L'univers

Un bonnet, trois mille ans d'histoire.

Chaque pièce yama sort des mains d'une artisane des hauts plateaux boliviens. Ici, on remonte le fil : les techniques, les matières, et ce que cette culture raconte vraiment.

+3000ans de grammaire visuelle andine, transmise de mère en fille
100%fait main en Bolivie, en laine d'alpaga et de lama
0pièce produite en série, aucun bonnet n'a de jumeau
Bolivie · l'atelier
Fait main, vraiment

Les mains derrière chaque pièce

Pas une usine, pas une machine. Une artisane qui maîtrise un geste que personne ne peut reproduire à l'identique.

Des heures de travail, parfois plusieurs jours pour un seul bonnet. La laine se choisit, les couleurs se composent, et chaque rang se crochète à la main, comme on le fait ici depuis des générations.

C'est pour ça qu'aucune pièce yama n'a de jumelle, et qu'aucune ne sera jamais refaite.
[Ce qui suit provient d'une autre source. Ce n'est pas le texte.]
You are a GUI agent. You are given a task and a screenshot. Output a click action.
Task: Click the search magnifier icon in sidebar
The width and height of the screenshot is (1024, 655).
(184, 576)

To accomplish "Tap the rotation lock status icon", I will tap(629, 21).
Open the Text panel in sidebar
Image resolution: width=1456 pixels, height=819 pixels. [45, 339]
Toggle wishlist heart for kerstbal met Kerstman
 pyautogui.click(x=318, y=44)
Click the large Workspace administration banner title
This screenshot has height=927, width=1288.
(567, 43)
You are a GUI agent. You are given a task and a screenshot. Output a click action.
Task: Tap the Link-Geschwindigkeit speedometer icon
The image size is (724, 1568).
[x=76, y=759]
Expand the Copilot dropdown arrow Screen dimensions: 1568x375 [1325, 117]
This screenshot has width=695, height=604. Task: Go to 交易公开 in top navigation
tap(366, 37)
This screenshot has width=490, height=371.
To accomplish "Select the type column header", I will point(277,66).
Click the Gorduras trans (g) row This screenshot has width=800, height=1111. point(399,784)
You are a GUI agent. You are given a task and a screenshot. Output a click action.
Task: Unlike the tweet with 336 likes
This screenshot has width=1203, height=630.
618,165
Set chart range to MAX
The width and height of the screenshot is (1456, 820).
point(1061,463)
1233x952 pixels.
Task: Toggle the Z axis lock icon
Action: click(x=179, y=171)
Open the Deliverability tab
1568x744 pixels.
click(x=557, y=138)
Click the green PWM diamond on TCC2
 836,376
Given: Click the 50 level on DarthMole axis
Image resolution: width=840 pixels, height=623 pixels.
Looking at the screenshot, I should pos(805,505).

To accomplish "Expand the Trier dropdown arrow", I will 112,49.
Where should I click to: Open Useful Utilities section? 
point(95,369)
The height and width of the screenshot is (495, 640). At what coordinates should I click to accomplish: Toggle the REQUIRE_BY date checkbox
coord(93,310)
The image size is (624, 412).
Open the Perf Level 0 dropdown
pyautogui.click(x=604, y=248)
Une langue faite de fils, de couleurs et de motifs

Les motifs de nos bonnets ne sortent pas d'un moodboard. Ils appartiennent à une grammaire visuelle vieille de plus de trois mille ans.

Un chullo, le bonnet traditionnel des Andes, n'est jamais anodin. À l'origine, ses motifs et ses couleurs disaient d'où venait la personne qui le portait : une région, une communauté, parfois même une famille. Une carte d'identité tricotée main.

La Pachamama, le condor, le soleil, le lama : des formes anciennes que chaque artisane réinterprète à sa manière. Ce sont elles qui donnent leur nom à nos trois collections.

Une technique qui voyage, une mémoire qui reste

Le tricot est arrivé dans les Andes avec la colonisation espagnole, au 16e siècle. Les communautés andines en ont fait quelque chose de profondément leur.

Derrière lui, une tradition bien plus ancienne : le tissage à dos de ceinture, une technique préhispanique toujours utilisée aujourd'hui. En Bolivie, les deux savoir-faire coexistent dans les mêmes communautés. C'est cette double histoire que porte chaque bonnet yama.

Côté matière, rien n'est synthétique. La laine vient de l'alpaga et du lama des hauts plateaux, et les couleurs viennent souvent de teintures naturelles : le rouge carmin de la cochenille, le bleu de l'indigo.

Bien plus riche qu'on ne le montre

Dans les médias, l'Amérique du Sud est souvent réduite à ses crises. La culture andine est tout l'inverse.

Un savoir-faire millénaire, une transmission vivante, une richesse qui mérite d'être vue pour ce qu'elle est. C'est cette culture-là que yama veut partager avec le monde. Une culture à découvrir, pas à s'approprier.